PROVIDED MATERIAL
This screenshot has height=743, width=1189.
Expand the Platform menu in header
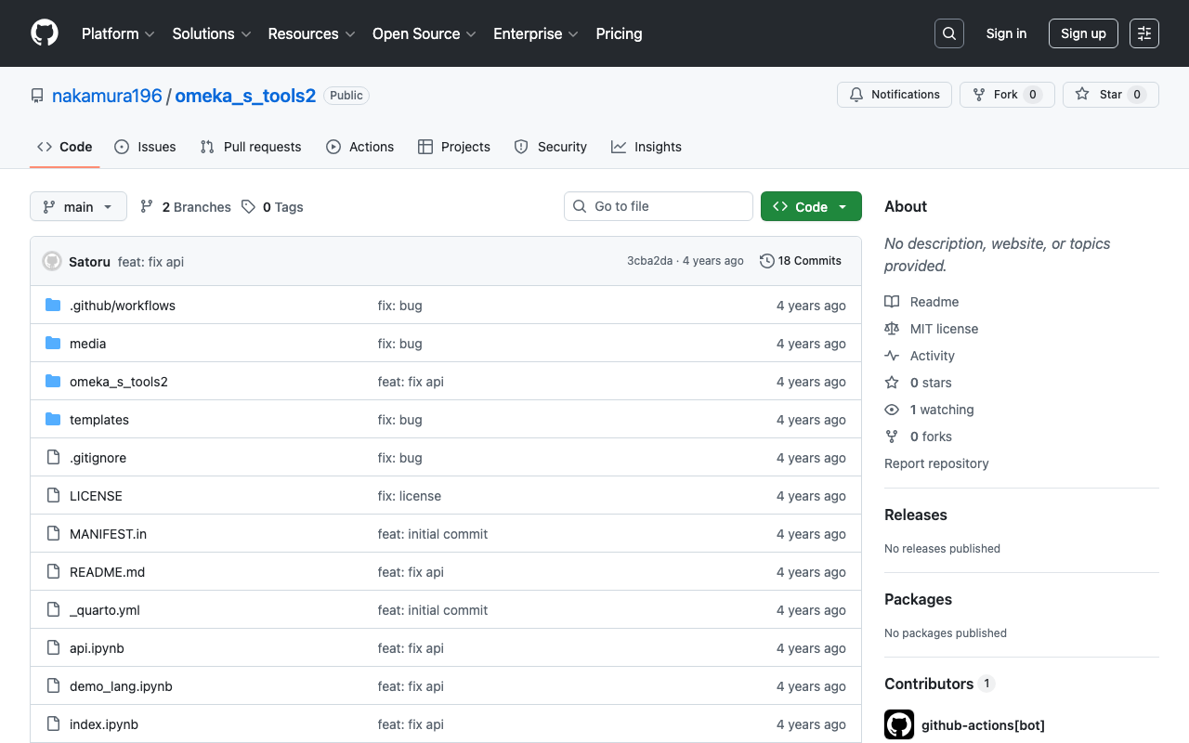pyautogui.click(x=117, y=33)
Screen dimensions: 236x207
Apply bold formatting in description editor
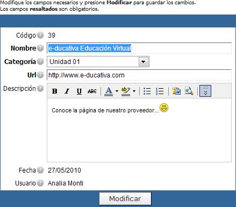click(x=55, y=91)
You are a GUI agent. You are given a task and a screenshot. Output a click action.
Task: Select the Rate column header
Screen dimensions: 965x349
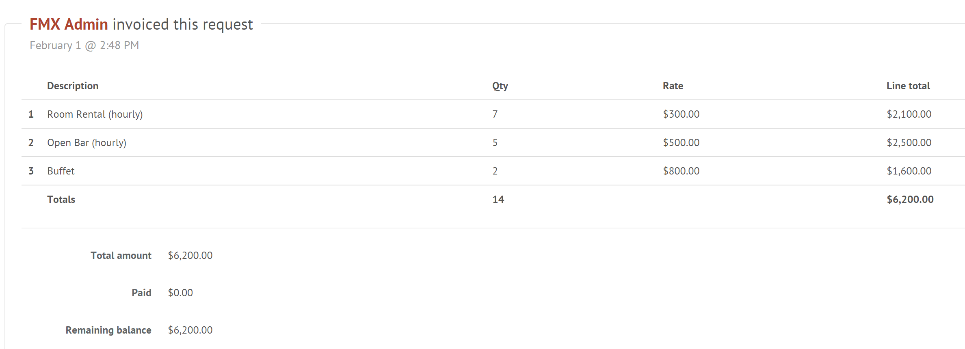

TASK TO COMPLETE
List, from the entries above, every line in which the word "screenshot" shows up.

FINISHED TASK
This screenshot has height=743, width=1189.
You are a GUI agent. You are given a task and a screenshot. Output a click action.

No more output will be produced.